List each line of the data that holds the word "green".

## Raw data
====

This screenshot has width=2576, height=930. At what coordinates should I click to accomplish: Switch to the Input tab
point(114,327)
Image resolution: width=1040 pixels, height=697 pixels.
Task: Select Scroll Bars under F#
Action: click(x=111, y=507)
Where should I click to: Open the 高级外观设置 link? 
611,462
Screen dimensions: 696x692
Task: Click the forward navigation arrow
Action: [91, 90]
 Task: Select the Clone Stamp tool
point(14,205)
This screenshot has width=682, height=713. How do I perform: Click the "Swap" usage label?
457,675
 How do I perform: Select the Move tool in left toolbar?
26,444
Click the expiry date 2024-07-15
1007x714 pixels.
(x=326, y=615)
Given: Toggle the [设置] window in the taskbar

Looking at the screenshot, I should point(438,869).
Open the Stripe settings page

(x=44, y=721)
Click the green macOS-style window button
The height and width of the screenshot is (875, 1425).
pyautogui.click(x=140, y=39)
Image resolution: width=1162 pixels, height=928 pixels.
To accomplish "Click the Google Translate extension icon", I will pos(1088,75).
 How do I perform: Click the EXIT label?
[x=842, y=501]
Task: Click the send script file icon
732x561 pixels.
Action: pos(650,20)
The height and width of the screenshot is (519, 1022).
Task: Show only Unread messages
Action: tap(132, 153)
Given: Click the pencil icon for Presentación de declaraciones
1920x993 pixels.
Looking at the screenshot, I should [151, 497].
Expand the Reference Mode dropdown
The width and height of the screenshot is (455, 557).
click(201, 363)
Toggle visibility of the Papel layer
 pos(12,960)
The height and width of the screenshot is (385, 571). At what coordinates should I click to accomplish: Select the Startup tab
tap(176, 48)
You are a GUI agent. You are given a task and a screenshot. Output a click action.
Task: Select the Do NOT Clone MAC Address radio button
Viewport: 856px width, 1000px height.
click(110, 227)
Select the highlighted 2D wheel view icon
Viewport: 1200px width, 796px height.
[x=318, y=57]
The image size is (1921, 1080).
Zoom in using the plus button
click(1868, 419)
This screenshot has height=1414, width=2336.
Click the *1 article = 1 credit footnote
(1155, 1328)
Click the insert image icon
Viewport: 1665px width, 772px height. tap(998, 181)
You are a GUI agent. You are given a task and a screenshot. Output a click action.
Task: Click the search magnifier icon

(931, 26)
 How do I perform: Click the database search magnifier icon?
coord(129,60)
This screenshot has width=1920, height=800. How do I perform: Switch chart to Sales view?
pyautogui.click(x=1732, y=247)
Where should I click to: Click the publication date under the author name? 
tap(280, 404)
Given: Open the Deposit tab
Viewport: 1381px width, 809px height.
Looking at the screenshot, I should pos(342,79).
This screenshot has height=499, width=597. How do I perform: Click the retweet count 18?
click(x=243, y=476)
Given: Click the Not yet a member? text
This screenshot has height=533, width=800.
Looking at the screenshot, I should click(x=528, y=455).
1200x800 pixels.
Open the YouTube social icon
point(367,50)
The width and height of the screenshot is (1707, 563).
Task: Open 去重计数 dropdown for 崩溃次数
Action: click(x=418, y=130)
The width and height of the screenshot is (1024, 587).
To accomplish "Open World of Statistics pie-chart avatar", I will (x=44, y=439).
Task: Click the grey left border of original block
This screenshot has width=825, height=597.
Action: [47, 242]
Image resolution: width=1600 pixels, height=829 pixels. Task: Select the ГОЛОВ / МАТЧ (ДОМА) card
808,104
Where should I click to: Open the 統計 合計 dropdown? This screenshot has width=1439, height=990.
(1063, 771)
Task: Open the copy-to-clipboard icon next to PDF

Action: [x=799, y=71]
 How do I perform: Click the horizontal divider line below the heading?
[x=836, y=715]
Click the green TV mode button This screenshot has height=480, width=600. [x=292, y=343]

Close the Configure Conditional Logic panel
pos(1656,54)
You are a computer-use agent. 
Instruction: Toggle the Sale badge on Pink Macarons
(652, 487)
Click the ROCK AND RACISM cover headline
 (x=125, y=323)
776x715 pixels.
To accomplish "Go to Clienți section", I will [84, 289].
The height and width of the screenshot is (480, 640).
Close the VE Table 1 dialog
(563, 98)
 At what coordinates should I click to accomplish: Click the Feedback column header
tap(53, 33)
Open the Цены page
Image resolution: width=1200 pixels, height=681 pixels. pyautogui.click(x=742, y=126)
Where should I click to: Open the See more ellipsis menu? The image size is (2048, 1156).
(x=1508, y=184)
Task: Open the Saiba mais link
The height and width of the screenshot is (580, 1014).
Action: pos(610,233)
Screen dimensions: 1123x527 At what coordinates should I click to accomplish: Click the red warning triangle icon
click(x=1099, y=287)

====

## Exercise answer
Click the green macOS-style window button
Click the green TV mode button This screenshot has height=480, width=600. [x=292, y=343]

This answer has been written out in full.